Challenge —
Retype everything from the line containing "Where should I click to: Expand the Details" down to the end of the entries, word for word, leaving out the pictures.

Entries on finding words and elements:
»»

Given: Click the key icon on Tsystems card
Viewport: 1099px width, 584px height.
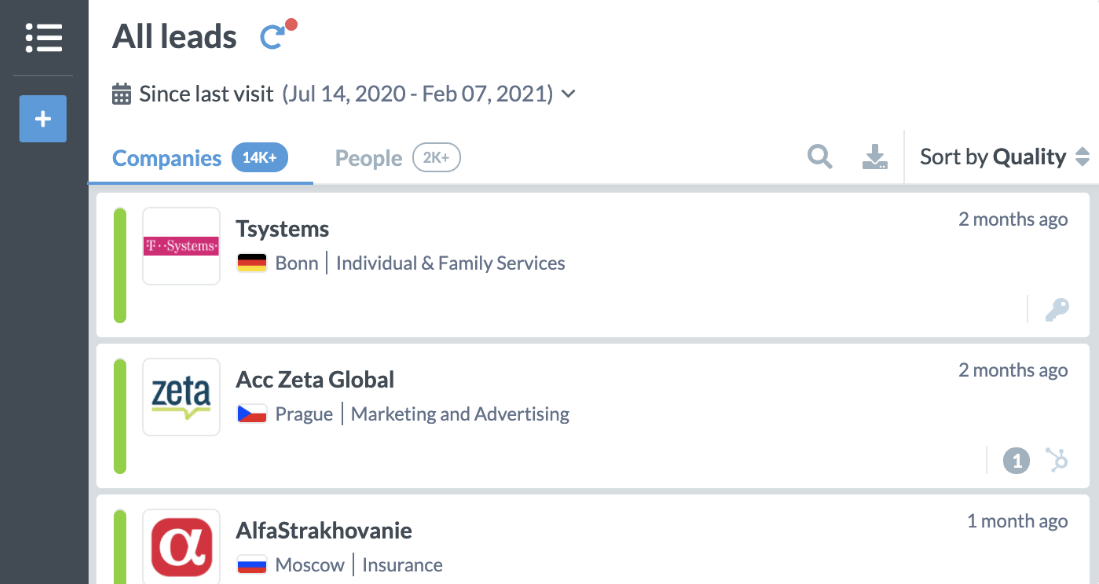Looking at the screenshot, I should pyautogui.click(x=1057, y=310).
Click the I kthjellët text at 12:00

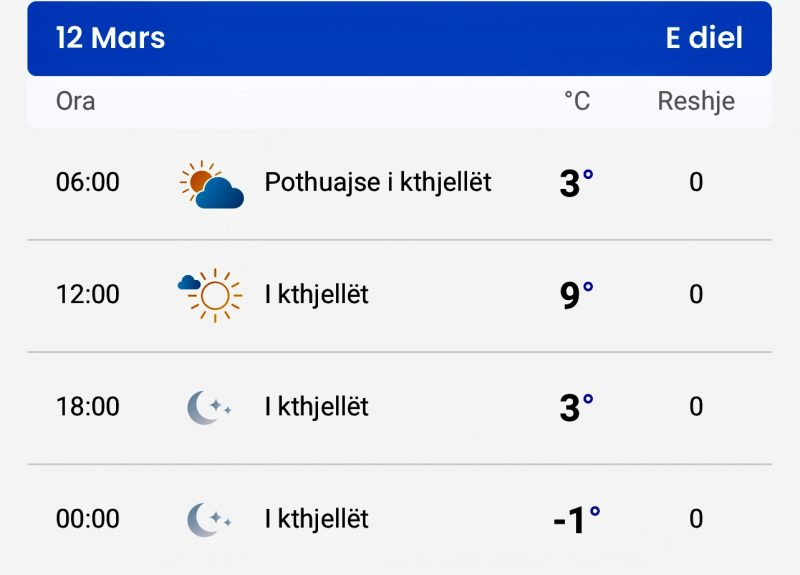(317, 295)
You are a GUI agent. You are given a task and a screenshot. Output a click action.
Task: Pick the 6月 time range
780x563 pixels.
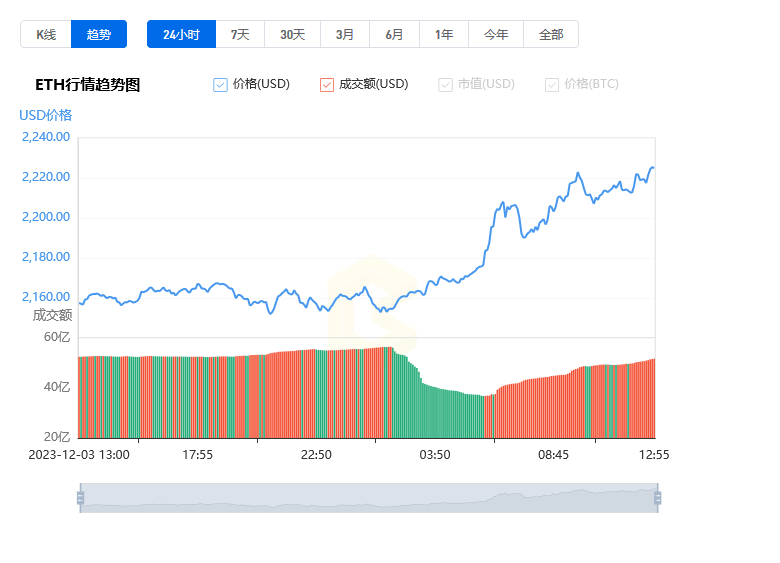coord(394,34)
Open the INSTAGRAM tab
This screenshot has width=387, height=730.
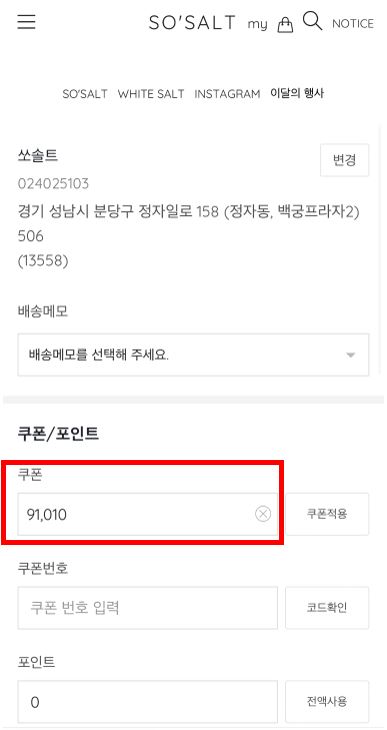(x=227, y=94)
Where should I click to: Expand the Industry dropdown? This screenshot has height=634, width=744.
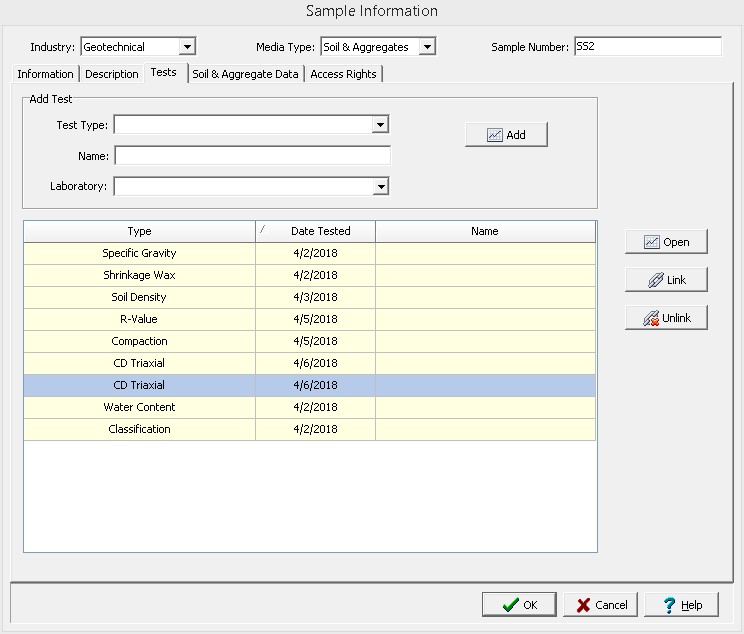(x=187, y=47)
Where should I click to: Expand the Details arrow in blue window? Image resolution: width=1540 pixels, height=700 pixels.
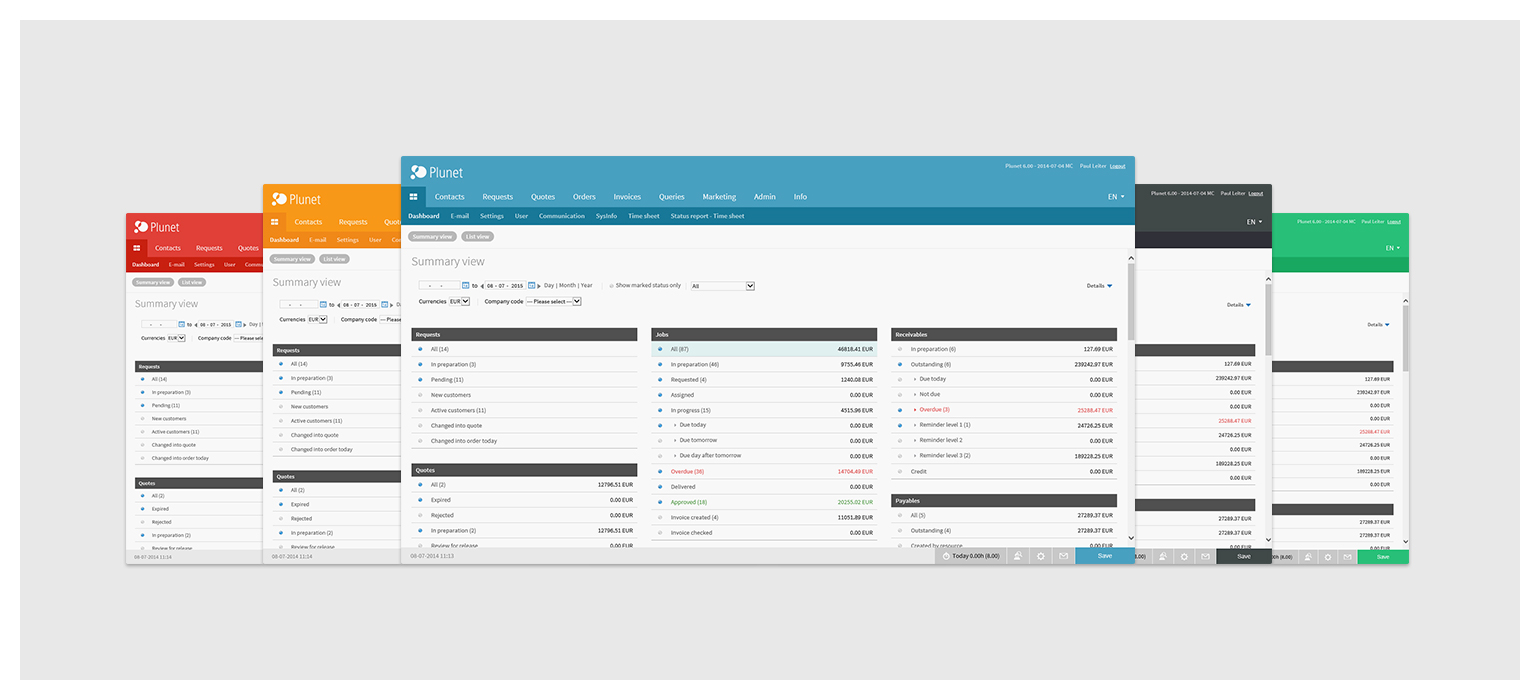(x=1109, y=286)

««

Exercise result —
Where should I click to: Expand the Details arrow in blue window? Image resolution: width=1540 pixels, height=700 pixels.
(x=1109, y=286)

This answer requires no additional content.